■ **Written instruction**: Transcribe the stretch from "In (our model" through "go as well." in the account of the Penn EA group residency below.

■ **Extracted text**:

--

Thanks to Zack Dugue, Oliver Habryka, Adam Krivka, and the Penn EA team for useful comments.
In September 2021, sydv and I (Thomas Kwa) helped revive the University of Pennsylvania EA group through a residency. We think this went very well, and the ~300 hours invested during the 3 weeks we were there probably sped up the group by 4 months, and possibly made the group significantly better overall . As of November 2021, Penn EA is currently a thriving group with six organizers, ~30 Intro Program participants and ~20 weekly dinner attendees, and potential to grow further into its huge 10,000 undergrad population, whereas I'd guess the counterfactual looks something like slowly building up to this size over the course of ~8 months with significant risk of the group dying again.
What is a residency?
In (our model of) a residency, one or two EA community builders travel to a large university at the start of the school year, and spend at least 1 FTE building a new or existing EA student group. At the end, the group is handed off to students, and there might be a retreat for new organizers. The primary goal is to build organizer capacity to rapidly make the group large and self-sustaining (at least 2 students with 10h/week each); a secondary goal is general community-building.
Penn is strong evidence that this model can work well. It's only one data point, but we think a lot of the success is generalizable. Note there were other residencies this fall that didn't go as well.
- Sydney (a Stanford student) and I (a Caltech student) were able to invest this much time despite being full-time students with our own groups to run because Penn starts 3 weeks earlier than Caltech or Stanford. 
- Our time was mostly spent building the website, tabling (sitting outside in a high-traffic area and advertising the club), having one-on-ones with prospective organizers and others who signed up through the website, organizing and speaking at events like intro sessions and dinners, other advertising (like flyers) and organizing a retreat (see below). Of these actions, we spent the most time tabling. But one-on-ones and the retreat were the most efficient use of time, as they build organizer capacity. The other actions are still roughly as good as standard university organizer time, given the importance of the first few weeks of uni.

--

■ **Recorded data**:
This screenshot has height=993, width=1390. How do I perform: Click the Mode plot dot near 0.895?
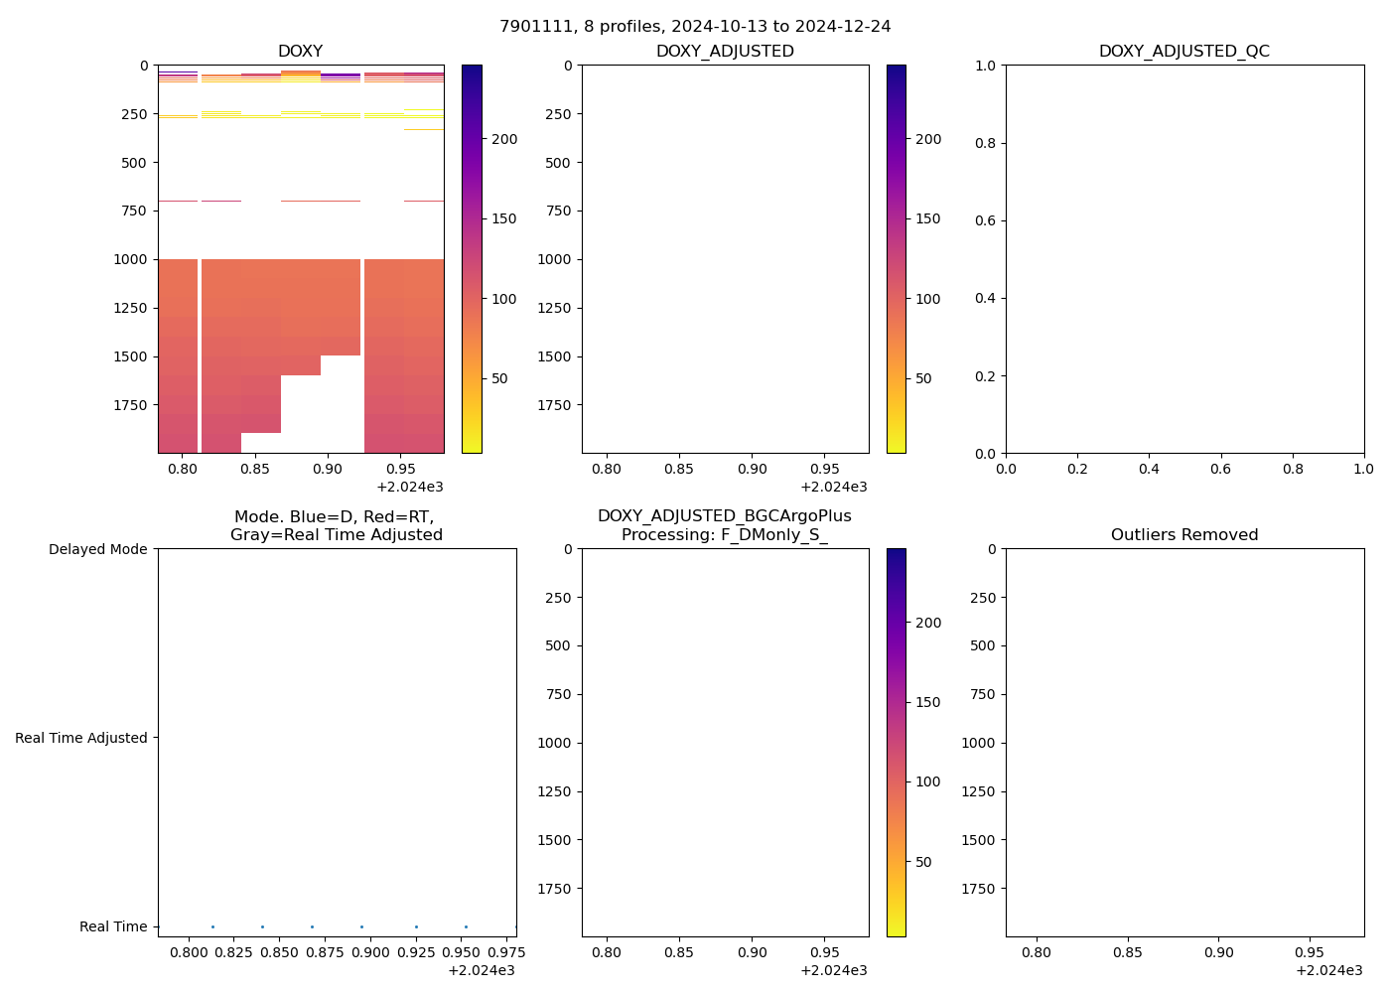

--

■ **Response below**:
In (our model of) a residency, one or two EA community builders travel to a large university at the start of the school year, and spend at least 1 FTE building a new or existing EA student group. At the end, the group is handed off to students, and there might be a retreat for new organizers. The primary goal is to build organizer capacity to rapidly make the group large and self-sustaining (at least 2 students with 10h/week each); a secondary goal is general community-building.
Penn is strong evidence that this model can work well. It's only one data point, but we think a lot of the success is generalizable. Note there were other residencies this fall that didn't go as well.